[Items from a data source]

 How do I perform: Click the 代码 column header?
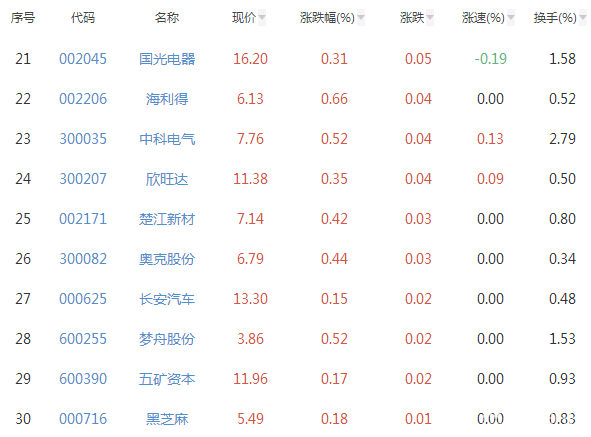click(83, 18)
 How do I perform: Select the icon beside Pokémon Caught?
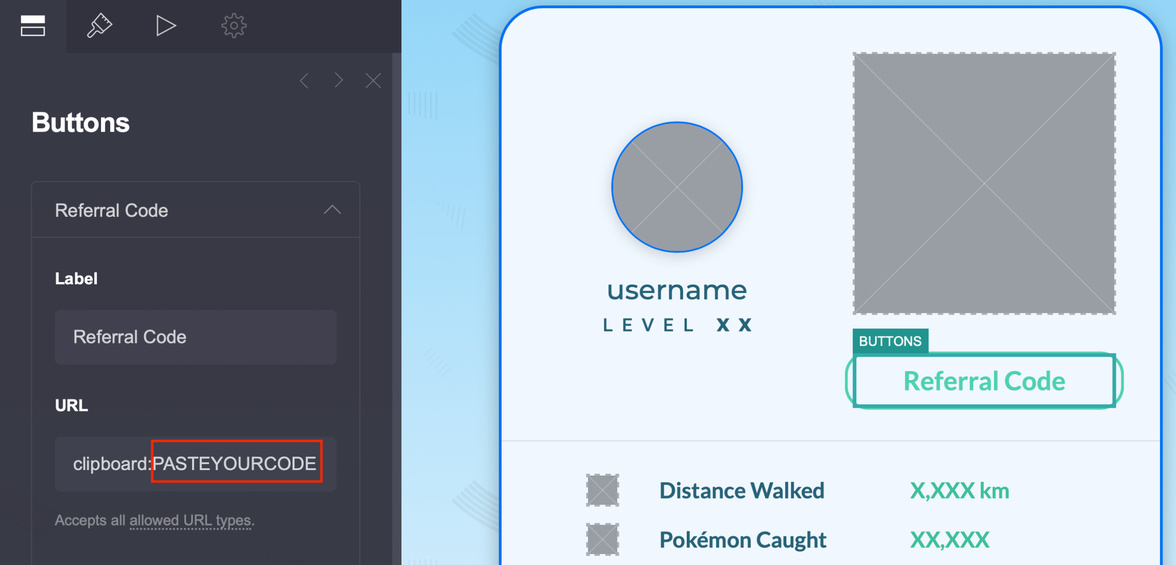(x=602, y=540)
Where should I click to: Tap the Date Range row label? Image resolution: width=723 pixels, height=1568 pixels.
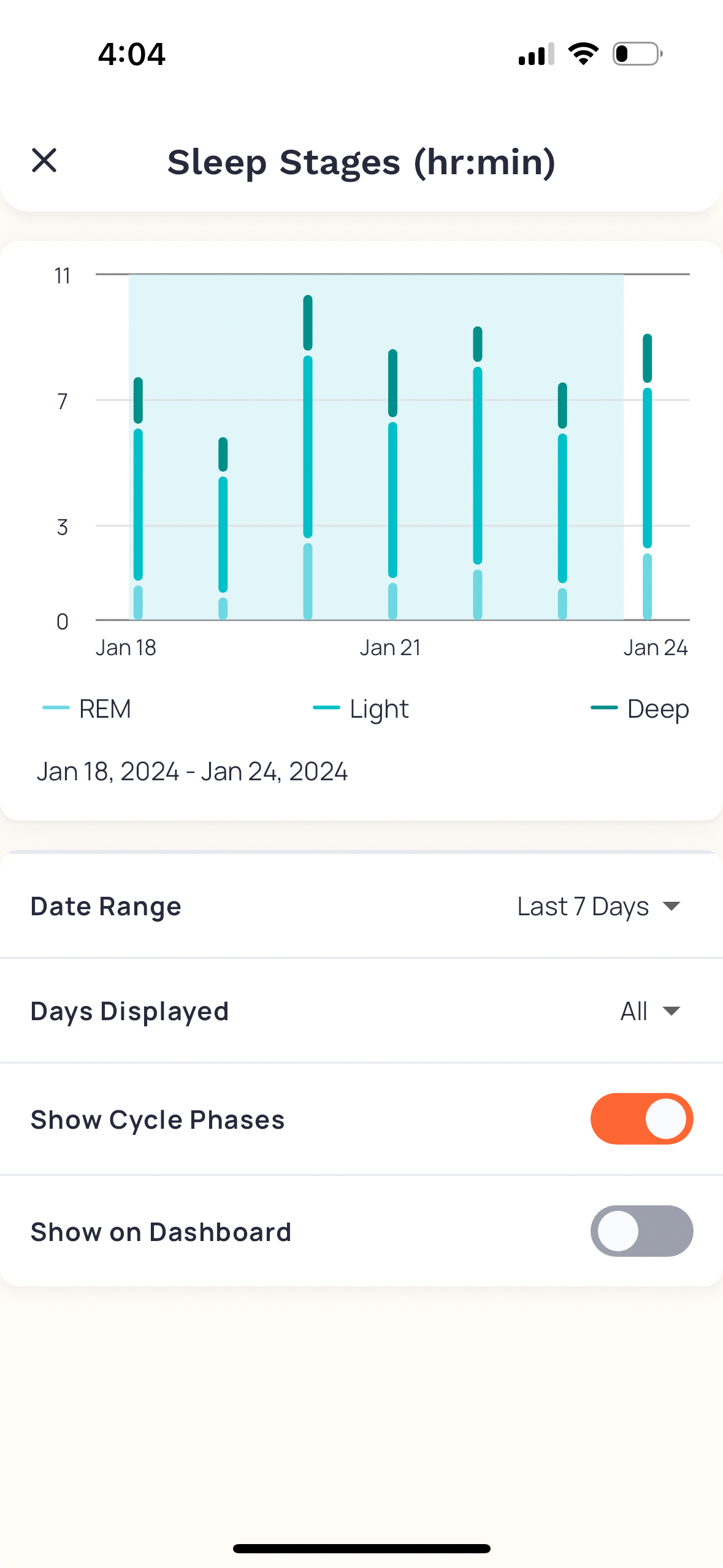[106, 906]
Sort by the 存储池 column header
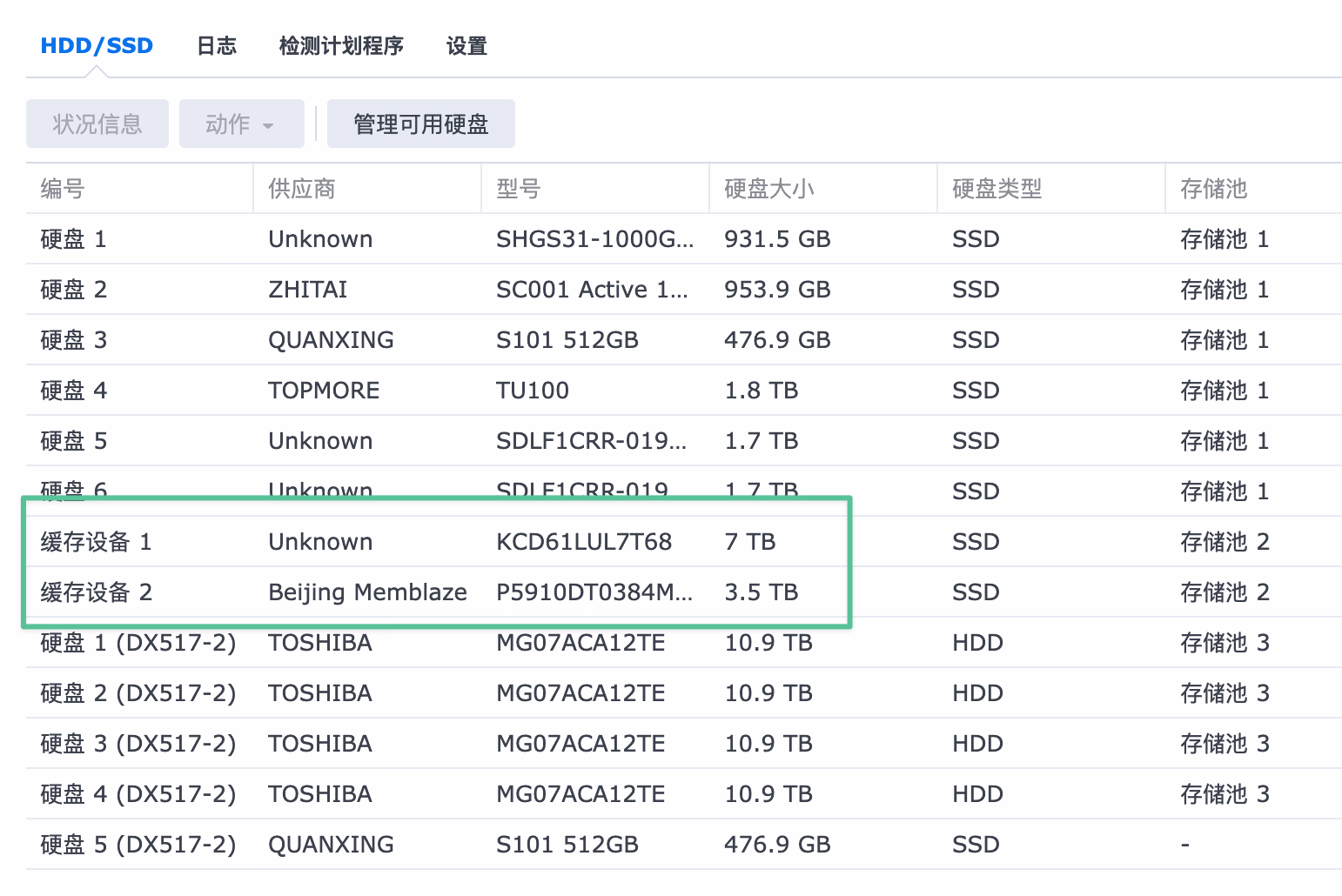The width and height of the screenshot is (1342, 896). 1214,189
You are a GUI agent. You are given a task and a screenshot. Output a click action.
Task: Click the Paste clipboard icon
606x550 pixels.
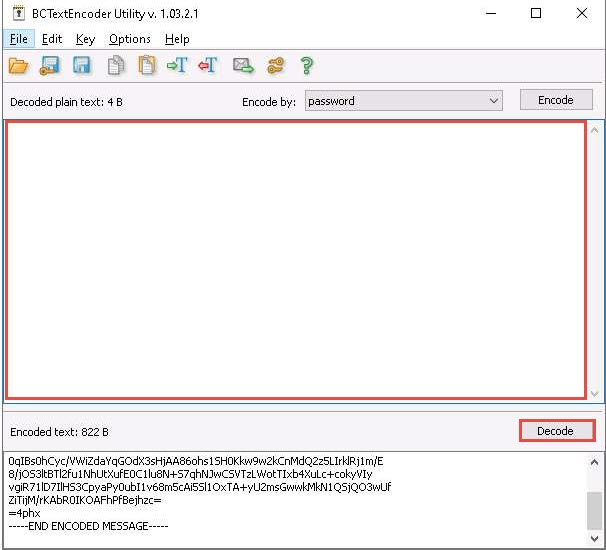tap(147, 66)
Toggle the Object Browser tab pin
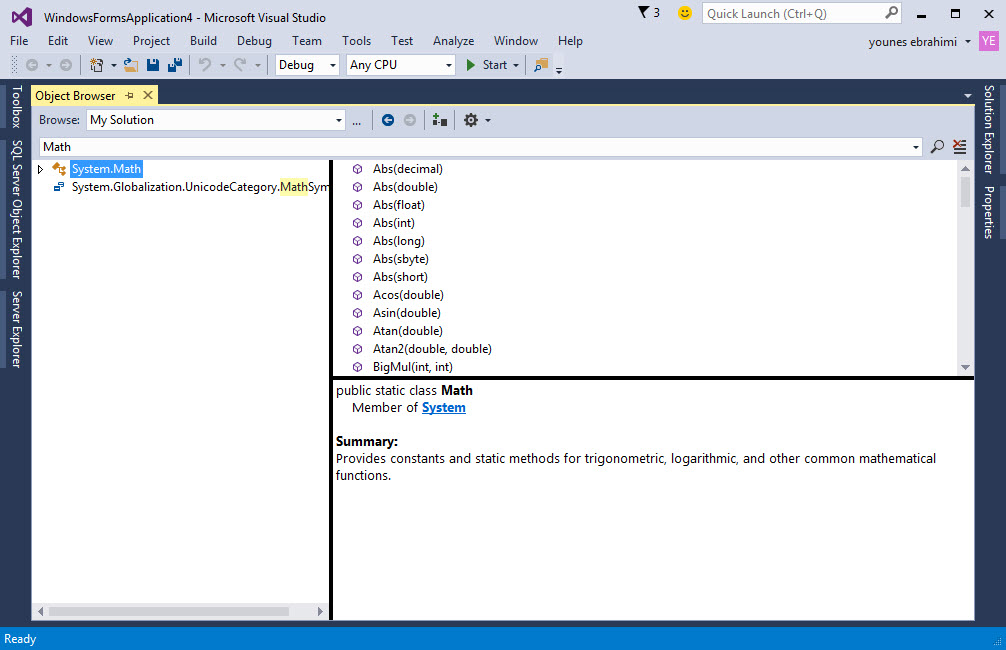The image size is (1006, 650). pyautogui.click(x=130, y=96)
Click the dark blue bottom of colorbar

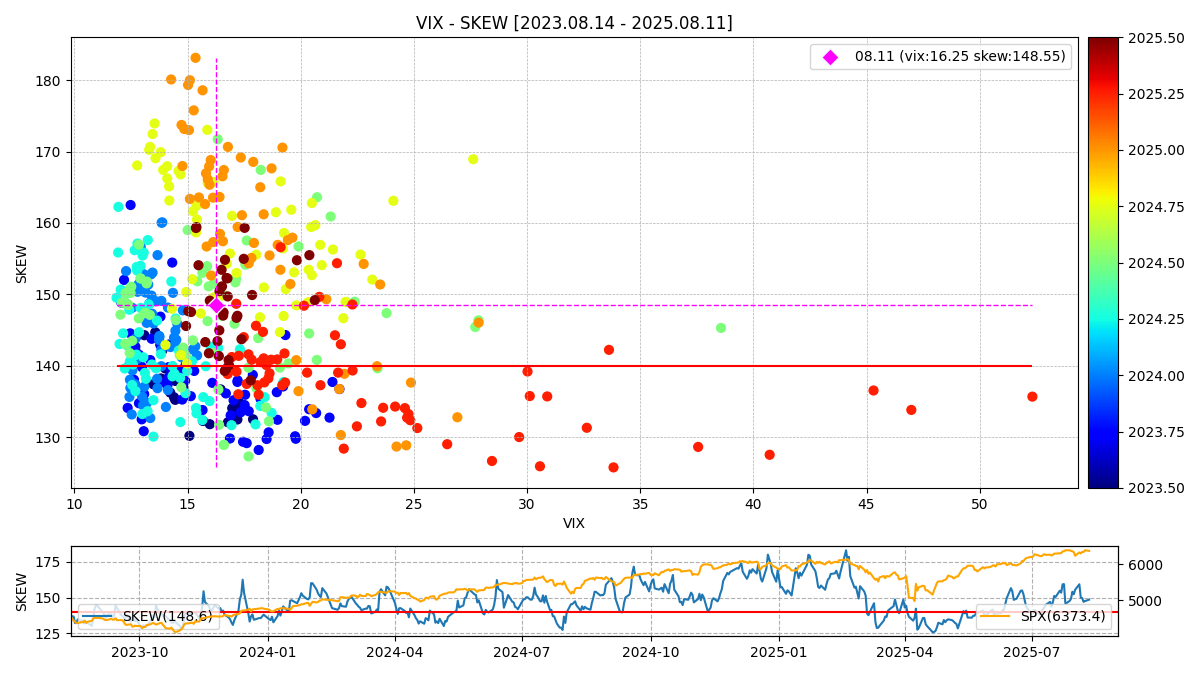click(x=1103, y=482)
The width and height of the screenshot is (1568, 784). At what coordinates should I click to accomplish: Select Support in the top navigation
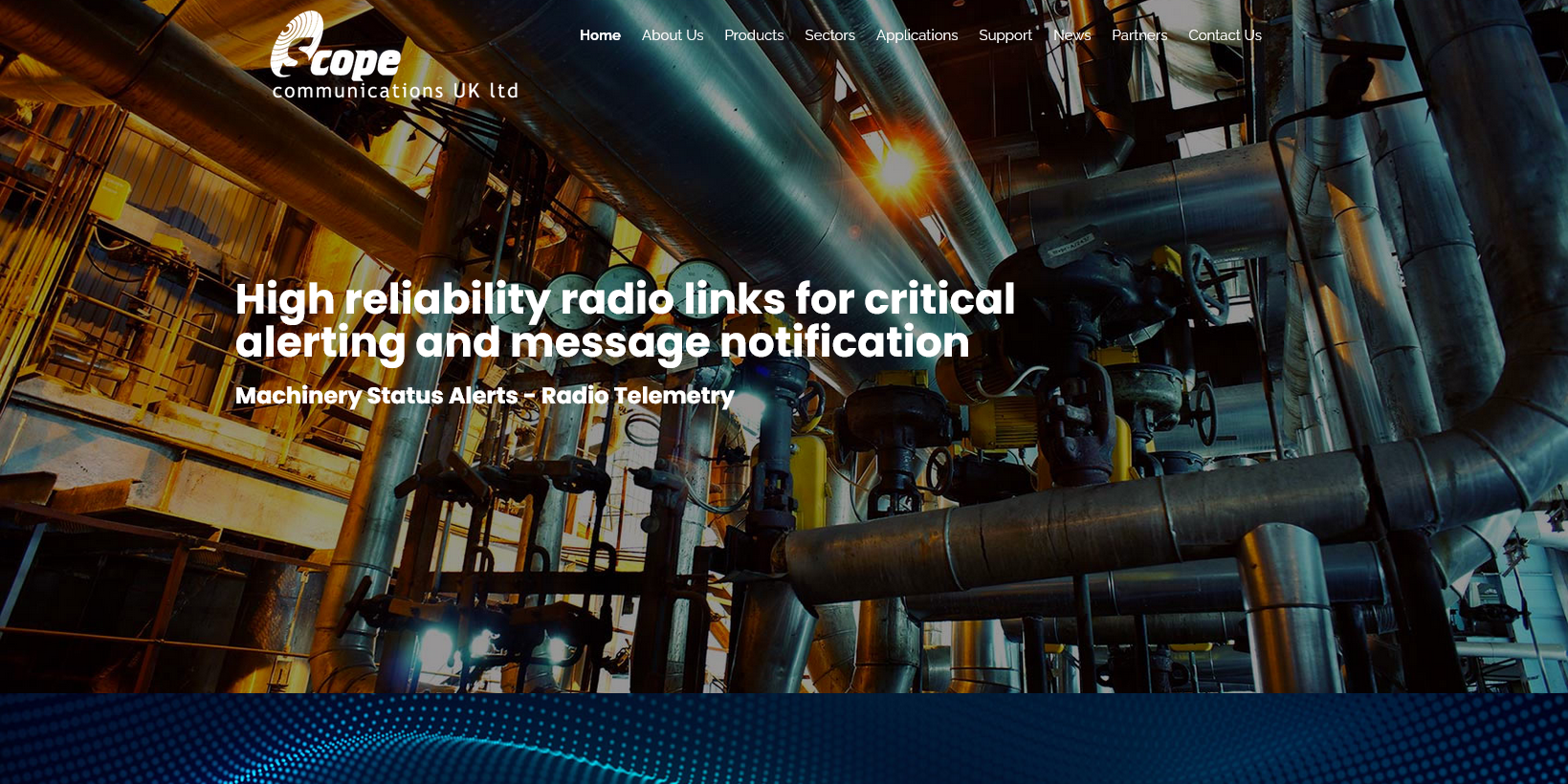click(x=1005, y=35)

# WORK REQUIRED:
From the first line to the last, print the records exactly; leave out the pictures.

# RESPONSE FOR THIS EXERCISE:
 How do I perform: Click the 代码 column header?
click(83, 18)
 How do I perform: Select the icon beside Pokémon Caught?
(x=602, y=540)
Where should I click to: Tap the Date Range row label? Image resolution: width=723 pixels, height=1568 pixels.
[106, 906]
Sort by the 存储池 column header
The width and height of the screenshot is (1342, 896). 1214,189
You are a GUI agent. You are given a task and a screenshot. Output a click action.
Task: Click the Paste clipboard icon
606x550 pixels.
tap(147, 66)
Toggle the Object Browser tab pin
The image size is (1006, 650). pyautogui.click(x=130, y=96)
Click the dark blue bottom of colorbar

click(x=1103, y=482)
The width and height of the screenshot is (1568, 784). At what coordinates should I click to accomplish: Select Support in the top navigation
click(x=1005, y=35)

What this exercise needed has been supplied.